| ASSIGNED TASK |
What is needed is a word-for-word copy of the listing below, without pictures.

| SOURCE DATA |
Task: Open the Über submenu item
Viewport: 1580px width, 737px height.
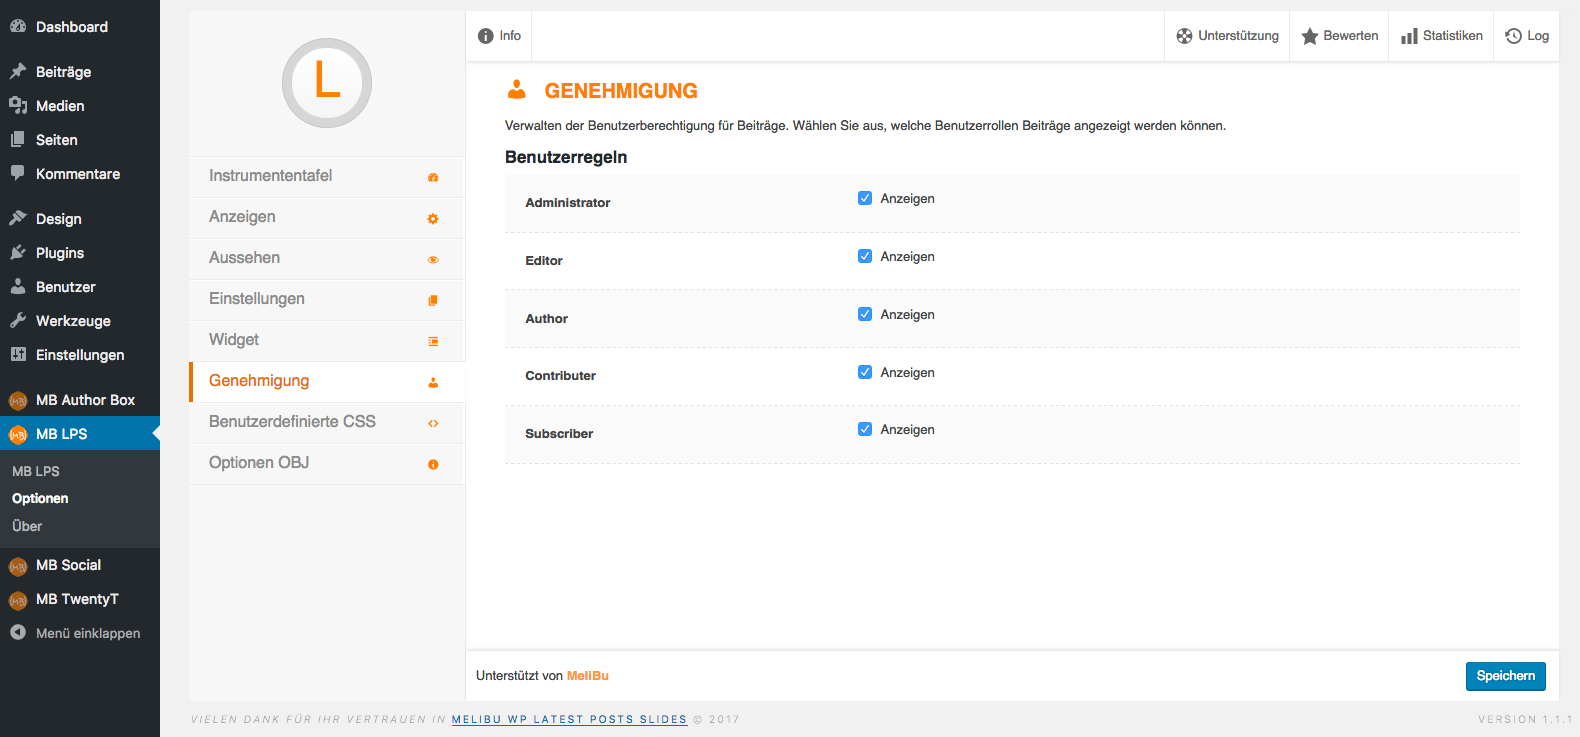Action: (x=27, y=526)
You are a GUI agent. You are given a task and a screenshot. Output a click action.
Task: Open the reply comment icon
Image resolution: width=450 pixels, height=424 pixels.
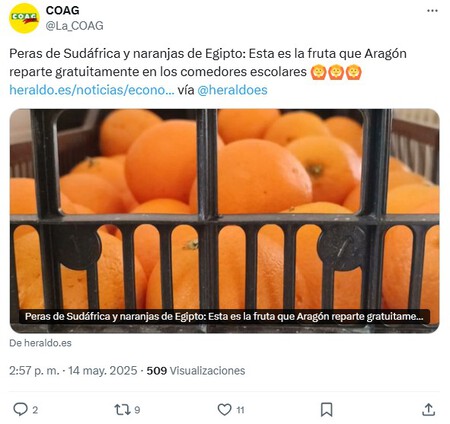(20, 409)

| FINAL ANSWER |
Task: Open the Über submenu item
Viewport: 1580px width, 737px height.
Action: (x=27, y=526)
You are a GUI agent. You are given a task and a screenshot. Output a click action.
Task: Open the reply comment icon
Image resolution: width=450 pixels, height=424 pixels.
(20, 409)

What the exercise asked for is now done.